Reactions Faster than Actions, Study Finds
The mythology of the Wild West suggests the person who draws first in a gunfight is usually the first to get shot, and new findings now hint at a reason why this might happen.
Inspired by Hollywood cowboy movies, Nobel Laureate atomic physicist Niels Bohr once conjectured why, during a duel, the gunslinger who drew first was the one to get shot – the intentional act of drawing and shooting is slower to carry out than the “quick draw” response to another gun. Anecdotal reports note that Bohr tested his idea using toy pistols, with the reactive Bohr apparently winning every duel against his colleague George Gamow.
Now an international team of scientists has found a basis for this idea – people move faster when reacting than when initiating the same movement. But the ultimate outcome is not so simple.
In laboratory versions of gunfights, the researchers had volunteers each press a row of three buttons. When they faced off against other “gunslingers” – either people directly across from them, people in another room, or computers – the volunteers on average were roughly 10 percent faster when they reacted than when they initiated “shootouts,” a boost in speed of roughly 21 milliseconds they dubbed “the reactive advantage.”
Still, while participants moved faster when reacting than initiating, reactors only rarely beat initiators. The extra milliseconds it took volunteers to respond to the movements of their opponents greatly offset any benefit the reactive advantage granted.

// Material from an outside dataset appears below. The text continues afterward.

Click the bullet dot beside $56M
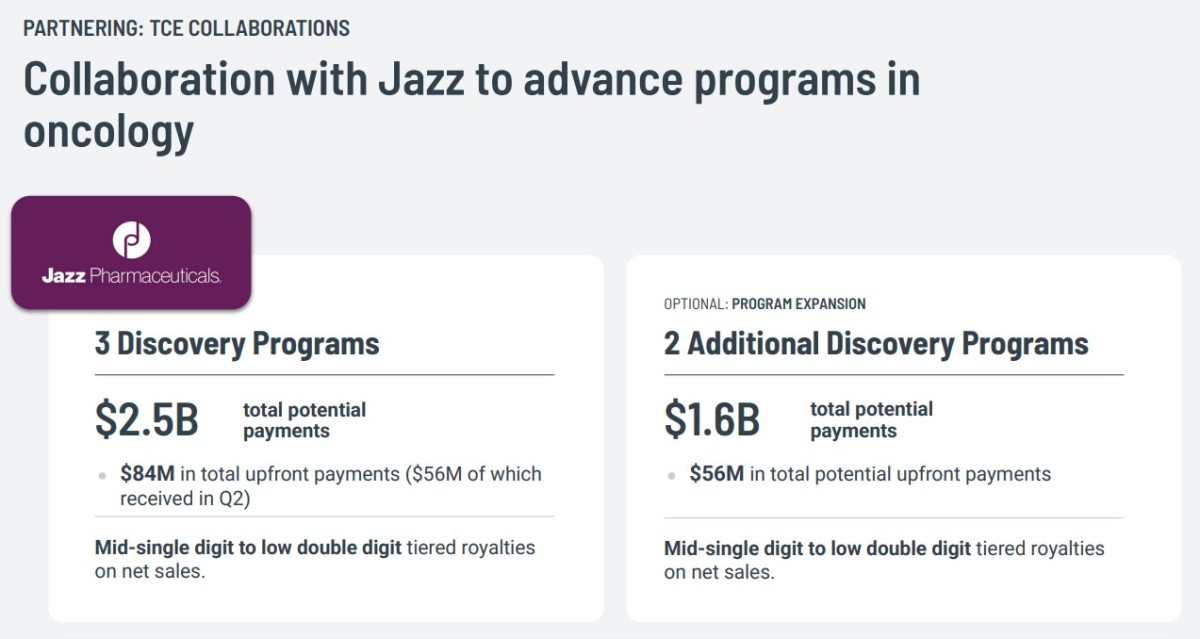The width and height of the screenshot is (1200, 639). (672, 476)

“As a general strategy for survival, having this system in our brains that gives us quick-and-dirty responses to the environment seems pretty useful,” said researcher Andrew Welchman, an experimental psychologist at University of Birmingham in Britain.
These findings also suggest that Bohr’s victories in his duels could not be ascribed to the reactive advantage. Instead, “he was probably just a very good shot,” Welchman said.
The researchers now want to learn what is responsible for this difference between intentional and reactive actions. They suggest the brain circuits that control reactive actions could be faster than ones in charge of intentional motions, providing a potentially useful means of promoting survival. In contrast, when one makes an intentional action, the information goes from the decision areas in the front of the brain back toward the motor areas in charge of movement.
“The key idea is that effectively, the brakes get taken off faster when we are making reactive movements so we can get moving faster than when we’re making intentional movements,” he said. “That could be responsible for us being 20 milliseconds quicker when we respond to our opponents.” However, what one gains in speed might be lost in accuracy, the researchers added.
There might be some evidence for two different brain systems in people with Parkinson’s disease – for instance, they might find it far harder to pick up a ball from a table than they would to catch the same ball if it were thrown at them. If Parkinson’s does indeed affect areas of the brain that contribute more to intentional actions than reactive ones, it might be possible to develop strategies to ease movement in such patients, the researchers added.